| SUPPLIED PASSAGE |
Using your baby’s information in the National Neonatal Audit Programme
While your baby is in the neonatal unit, staff record information in an electronic record. They use this to care for your baby, and to help the health service run well. All neonatal units use electronic records. Partners outside the hospital use this information to improve neonatal services through audit and research; this includes the National Neonatal Audit Programme.
What is the National Neonatal Audit Programme?
The National Neonatal Audit Programme (NNAP) is run by the Royal College of Paediatrics and Child Health (RCPCH). We are commissioned by the Healthcare Quality Improvement Partnership (HQIP) and funded by NHS England, the Scottish Government and the Welsh Government.
The National Neonatal Audit Programme helps neonatal units to improve the care they provide to babies who need specialist treatment. We use information about your baby’s care to help neonatal units in England, Scotland and Wales to improve the care and outcomes for other babies.
We look at whether babies receive consistent, high quality care, whether babies have recommended health checks to reduce the risk of complications and monitor how well babies are doing following this care.
What information does the National Neonatal Audit Programme use?
Neonatal unit staff enter your baby's information onto a secure electronic record system. All neonatal units share information from these electronic records with the National Neonatal Audit Programme (NNAP) project team within the RCPCH. This includes sensitive personal data, including NHS number (CHI number in Scotland), information about the care that mum and baby received and any related health conditions. The NNAP project team only uses the information for the purpose of the National Neonatal Audit Programme to monitor and try to improve standards of patient care.

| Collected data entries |

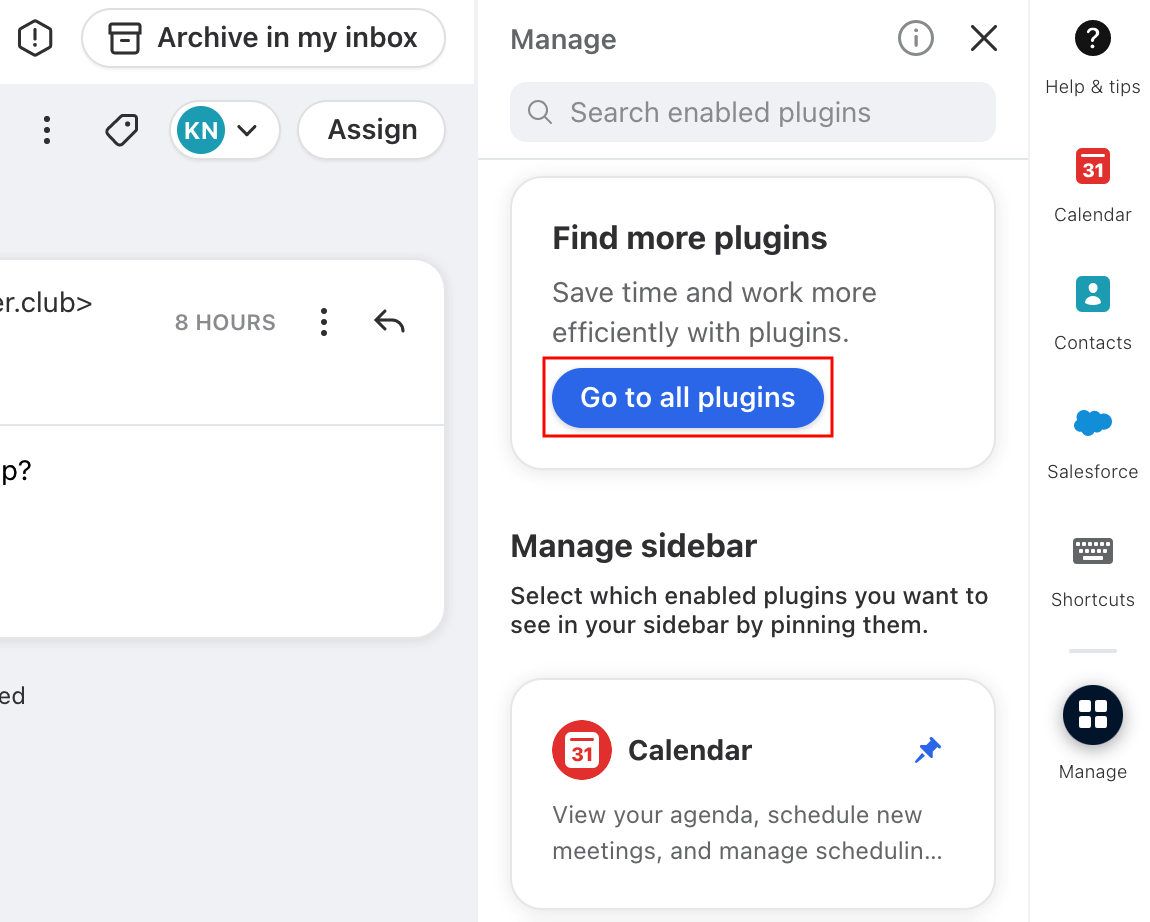The image size is (1150, 922).
Task: Mark conversation as spam hexagon icon
Action: [35, 38]
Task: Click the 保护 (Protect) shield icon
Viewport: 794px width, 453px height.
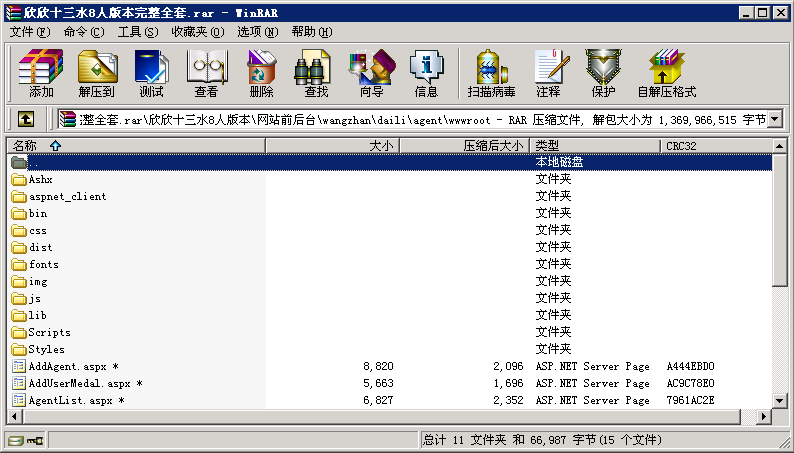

| TASKS |
1. In the neonatal audit notice, reproduce the part that opens with the words containing "The National Neonatal Audit Programme (NNAP) is" and closes with "the Welsh Government.", changing "Welsh Government" to "Northern Ireland Executive".
2. Recast the paragraph of the neonatal audit notice beginning "Neonatal unit staff enter your baby's information" as a short bulleted list that keeps its main facts.
3. Answer each question from the neonatal audit notice:
(a) Which organization runs the National Neonatal Audit Programme?
(b) In which countries does the programme help neonatal units improve care?
(c) What number is used in Scotland in place of the NHS number?

| ANSWERS FOR EACH ITEM |
1.
The National Neonatal Audit Programme (NNAP) is run by the Royal College of Paediatrics and Child Health (RCPCH). We are commissioned by the Healthcare Quality Improvement Partnership (HQIP) and funded by NHS England, the Scottish Government and the Northern Ireland Executive.

2.
- Neonatal unit staff enter the baby's information onto a secure electronic record system.
- All neonatal units share information from these records with the NNAP project team within the RCPCH.
- The shared information includes sensitive personal data: NHS number (CHI number in Scotland), information about the care mum and baby received, and any related health conditions.
- The NNAP project team uses the information only for the National Neonatal Audit Programme, to monitor and try to improve standards of patient care.

3.
(a) The Royal College of Paediatrics and Child Health (RCPCH).
(b) England, Scotland and Wales.
(c) The CHI number.